**Task goal**
In the blog post below, could you repeat the passage that starts with "Saturday, 30 April" and ends with "response a lot).", changing "Rose" to "Martha"?

**Source extract**
####################

Saturday, 30 April 2011

"I Missed A Year? Was It Good?"

So asks Rose in Doctor Who's Aliens Of London and to which the Doctor responds "Middling" (and yes I realise that the year she's talking about isn't exactly a calendar year and is mostly 2005, but I like the Doctor's response a lot).

Continuing this pointless ramble backwards through time to 2006. This was the year that South Ossetia declared independence from Georgia, Saddam Hussein was hanged and Pluto was demoted to the status of dwarf planet.

For me, it was a year largely spent of temping in offices, but I managed to join Equity for me and I was in Burdett-Coutts At Home.

These are a few of my favourite things from 2006:

Film
A Cock And Bull Story
A post-modern film about the making of a film adapted from The Life And Opinions Of Tristram Shandy, a novel which was post-modern before that phrase had any meaning. As Steve Coogan plays Shandy in the autobiography of a life as-yet unlived: “But I am getting ahead of myself, I am not yet born.” This film is fantastic. Here's the trailer.

Stranger Than Fiction
What would you do if you started hearing your life being narrated? What if the voice in your head revealed you were the main character in an unfinished novel that is due to end with your death? Will Ferrell, Emma Thompson and Dustin Hoffman are all wonderful in this metafictionish masterpiece. Here's the trailer.

####################

**Data for review**
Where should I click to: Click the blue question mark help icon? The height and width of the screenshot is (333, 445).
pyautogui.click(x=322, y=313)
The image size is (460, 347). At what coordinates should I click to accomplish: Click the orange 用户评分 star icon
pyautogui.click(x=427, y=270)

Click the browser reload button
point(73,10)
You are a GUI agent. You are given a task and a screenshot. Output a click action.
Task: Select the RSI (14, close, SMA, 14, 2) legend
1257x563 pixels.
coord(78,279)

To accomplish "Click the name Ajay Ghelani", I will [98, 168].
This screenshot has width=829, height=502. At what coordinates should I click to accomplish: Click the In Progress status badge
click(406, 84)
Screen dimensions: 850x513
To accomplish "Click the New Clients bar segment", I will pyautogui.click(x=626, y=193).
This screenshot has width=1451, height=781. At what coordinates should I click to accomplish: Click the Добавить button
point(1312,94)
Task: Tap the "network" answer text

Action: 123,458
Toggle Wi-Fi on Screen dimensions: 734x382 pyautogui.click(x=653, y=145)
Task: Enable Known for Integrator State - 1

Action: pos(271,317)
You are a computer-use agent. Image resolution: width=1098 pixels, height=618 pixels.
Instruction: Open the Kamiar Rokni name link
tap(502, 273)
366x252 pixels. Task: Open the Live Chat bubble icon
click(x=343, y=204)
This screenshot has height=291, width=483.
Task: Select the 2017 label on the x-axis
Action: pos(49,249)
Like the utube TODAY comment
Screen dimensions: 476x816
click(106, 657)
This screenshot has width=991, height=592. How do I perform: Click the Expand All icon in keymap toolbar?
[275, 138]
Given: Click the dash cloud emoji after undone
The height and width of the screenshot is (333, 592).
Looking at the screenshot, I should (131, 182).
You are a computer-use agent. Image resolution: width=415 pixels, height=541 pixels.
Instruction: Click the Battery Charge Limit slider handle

####################

**Answer space**
Saturday, 30 April 2011

"I Missed A Year? Was It Good?"

So asks Martha in Doctor Who's Aliens Of London and to which the Doctor responds "Middling" (and yes I realise that the year she's talking about isn't exactly a calendar year and is mostly 2005, but I like the Doctor's response a lot).